[Material supplied]

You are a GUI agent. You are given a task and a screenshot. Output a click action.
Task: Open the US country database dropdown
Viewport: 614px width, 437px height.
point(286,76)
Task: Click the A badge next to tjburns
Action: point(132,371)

[/Material supplied]

Goal of the exercise
Make sure that every entry above is copied out exactly as it stands.

Exercise solution
You are a GUI agent. You are given a task and a screenshot. Output a click action.
Task: Open the US country database dropdown
Viewport: 614px width, 437px height.
point(286,76)
Task: Click the A badge next to tjburns
Action: point(132,371)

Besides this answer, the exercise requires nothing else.